Pull out every line in the entries below that contains the string "pixels", matching case exactly, and copy each one in full.

(begin)

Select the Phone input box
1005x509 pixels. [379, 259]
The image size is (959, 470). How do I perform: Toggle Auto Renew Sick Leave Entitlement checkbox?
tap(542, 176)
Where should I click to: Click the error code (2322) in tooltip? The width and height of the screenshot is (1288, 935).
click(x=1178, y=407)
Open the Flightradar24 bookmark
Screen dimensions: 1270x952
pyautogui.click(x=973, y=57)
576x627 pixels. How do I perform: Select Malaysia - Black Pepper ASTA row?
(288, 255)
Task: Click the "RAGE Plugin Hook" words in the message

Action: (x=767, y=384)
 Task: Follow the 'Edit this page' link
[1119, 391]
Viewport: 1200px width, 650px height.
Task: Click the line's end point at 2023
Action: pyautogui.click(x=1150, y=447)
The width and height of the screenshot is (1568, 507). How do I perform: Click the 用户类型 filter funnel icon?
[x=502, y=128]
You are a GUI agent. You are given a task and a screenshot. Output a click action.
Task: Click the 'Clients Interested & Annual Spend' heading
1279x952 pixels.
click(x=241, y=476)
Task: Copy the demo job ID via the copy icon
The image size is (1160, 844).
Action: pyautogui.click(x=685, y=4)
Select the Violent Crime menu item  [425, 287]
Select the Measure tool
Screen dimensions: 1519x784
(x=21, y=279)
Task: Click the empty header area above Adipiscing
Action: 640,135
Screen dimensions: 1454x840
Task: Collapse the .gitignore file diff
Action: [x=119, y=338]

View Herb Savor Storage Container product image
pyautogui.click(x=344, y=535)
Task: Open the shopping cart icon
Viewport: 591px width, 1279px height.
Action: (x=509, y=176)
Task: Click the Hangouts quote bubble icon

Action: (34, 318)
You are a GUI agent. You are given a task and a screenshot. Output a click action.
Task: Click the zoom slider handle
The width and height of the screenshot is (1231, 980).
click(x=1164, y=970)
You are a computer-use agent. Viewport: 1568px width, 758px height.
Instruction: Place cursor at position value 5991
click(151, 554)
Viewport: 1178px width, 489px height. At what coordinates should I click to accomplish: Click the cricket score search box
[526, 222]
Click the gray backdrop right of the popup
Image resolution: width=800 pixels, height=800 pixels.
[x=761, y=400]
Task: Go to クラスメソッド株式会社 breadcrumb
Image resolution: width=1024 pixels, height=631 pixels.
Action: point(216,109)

(end)

- Written answer -
1005x509 pixels. [379, 259]
576x627 pixels. How do I perform: Select Malaysia - Black Pepper ASTA row?
1279x952 pixels.
Image resolution: width=800 pixels, height=800 pixels.
Image resolution: width=1024 pixels, height=631 pixels.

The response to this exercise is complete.